RECORDED INFORMATION:
== Segment start ==
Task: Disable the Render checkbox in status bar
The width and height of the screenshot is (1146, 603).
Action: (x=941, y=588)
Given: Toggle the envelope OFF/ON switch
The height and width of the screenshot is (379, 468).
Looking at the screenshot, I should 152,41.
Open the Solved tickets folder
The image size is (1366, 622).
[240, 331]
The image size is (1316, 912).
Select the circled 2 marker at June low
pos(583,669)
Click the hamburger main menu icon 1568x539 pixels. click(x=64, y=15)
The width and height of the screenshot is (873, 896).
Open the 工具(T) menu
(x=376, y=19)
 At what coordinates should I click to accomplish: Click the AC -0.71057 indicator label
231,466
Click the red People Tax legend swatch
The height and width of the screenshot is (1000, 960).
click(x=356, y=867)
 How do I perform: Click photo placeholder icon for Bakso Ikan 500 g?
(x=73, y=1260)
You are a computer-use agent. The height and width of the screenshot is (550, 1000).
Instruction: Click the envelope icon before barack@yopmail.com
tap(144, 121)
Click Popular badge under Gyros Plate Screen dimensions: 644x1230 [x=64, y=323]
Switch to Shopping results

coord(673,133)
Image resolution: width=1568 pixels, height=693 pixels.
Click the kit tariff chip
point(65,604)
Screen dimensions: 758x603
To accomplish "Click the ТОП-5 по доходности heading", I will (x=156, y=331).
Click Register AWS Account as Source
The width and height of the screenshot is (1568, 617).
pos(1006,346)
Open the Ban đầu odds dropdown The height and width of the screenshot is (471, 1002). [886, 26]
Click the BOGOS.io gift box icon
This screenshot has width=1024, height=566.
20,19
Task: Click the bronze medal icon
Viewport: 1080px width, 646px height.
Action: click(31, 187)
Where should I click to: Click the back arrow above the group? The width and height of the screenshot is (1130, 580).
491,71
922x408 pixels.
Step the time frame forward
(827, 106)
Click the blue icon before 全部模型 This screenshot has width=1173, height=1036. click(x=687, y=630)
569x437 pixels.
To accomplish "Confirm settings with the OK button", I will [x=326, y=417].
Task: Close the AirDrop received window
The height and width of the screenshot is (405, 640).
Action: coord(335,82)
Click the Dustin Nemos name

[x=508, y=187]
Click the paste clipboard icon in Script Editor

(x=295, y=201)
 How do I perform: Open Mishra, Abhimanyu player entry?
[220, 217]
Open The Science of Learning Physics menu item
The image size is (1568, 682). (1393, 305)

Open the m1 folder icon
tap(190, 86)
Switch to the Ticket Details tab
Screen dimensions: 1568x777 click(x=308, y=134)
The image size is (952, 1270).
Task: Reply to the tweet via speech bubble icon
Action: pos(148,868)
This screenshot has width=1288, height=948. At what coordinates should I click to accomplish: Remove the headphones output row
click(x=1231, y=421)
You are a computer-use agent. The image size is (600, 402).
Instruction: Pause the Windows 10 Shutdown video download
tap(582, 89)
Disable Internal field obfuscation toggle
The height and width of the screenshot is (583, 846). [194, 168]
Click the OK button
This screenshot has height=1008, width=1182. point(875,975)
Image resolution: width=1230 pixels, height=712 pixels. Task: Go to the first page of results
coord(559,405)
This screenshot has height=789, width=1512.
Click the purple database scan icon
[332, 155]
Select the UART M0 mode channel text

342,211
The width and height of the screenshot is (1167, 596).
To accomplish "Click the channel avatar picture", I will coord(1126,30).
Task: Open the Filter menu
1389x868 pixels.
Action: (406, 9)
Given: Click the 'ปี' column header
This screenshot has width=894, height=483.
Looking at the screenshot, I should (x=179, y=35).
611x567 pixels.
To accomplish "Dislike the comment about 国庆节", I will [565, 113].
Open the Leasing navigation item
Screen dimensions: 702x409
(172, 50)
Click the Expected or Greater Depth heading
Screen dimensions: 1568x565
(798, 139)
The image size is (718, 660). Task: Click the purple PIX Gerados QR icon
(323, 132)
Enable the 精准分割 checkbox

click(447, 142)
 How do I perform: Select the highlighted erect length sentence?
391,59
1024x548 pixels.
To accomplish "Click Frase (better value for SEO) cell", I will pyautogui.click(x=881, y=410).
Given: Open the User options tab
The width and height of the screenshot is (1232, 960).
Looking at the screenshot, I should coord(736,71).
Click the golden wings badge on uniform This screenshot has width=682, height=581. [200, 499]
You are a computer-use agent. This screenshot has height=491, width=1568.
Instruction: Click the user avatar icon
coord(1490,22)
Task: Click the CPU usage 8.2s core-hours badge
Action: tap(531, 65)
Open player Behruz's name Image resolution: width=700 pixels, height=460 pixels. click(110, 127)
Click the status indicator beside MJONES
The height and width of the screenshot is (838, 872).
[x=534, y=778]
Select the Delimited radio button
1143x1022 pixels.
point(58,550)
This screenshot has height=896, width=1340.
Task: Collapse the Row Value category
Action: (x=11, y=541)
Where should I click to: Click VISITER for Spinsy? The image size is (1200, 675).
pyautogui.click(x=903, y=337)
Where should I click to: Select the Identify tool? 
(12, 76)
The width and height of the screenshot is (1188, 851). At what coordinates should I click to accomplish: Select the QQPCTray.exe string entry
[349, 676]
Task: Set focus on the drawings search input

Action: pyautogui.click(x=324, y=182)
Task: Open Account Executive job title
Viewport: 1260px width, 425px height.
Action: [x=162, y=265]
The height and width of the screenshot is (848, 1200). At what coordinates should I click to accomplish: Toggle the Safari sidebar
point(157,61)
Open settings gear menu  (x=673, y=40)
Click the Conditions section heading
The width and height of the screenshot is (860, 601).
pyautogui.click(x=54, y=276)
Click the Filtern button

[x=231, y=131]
== Segment end ==
ASSIGNMENT: State how many lines in the listing above contain "settings". Offer nothing besides that number.

EXERCISE RESPONSE: 2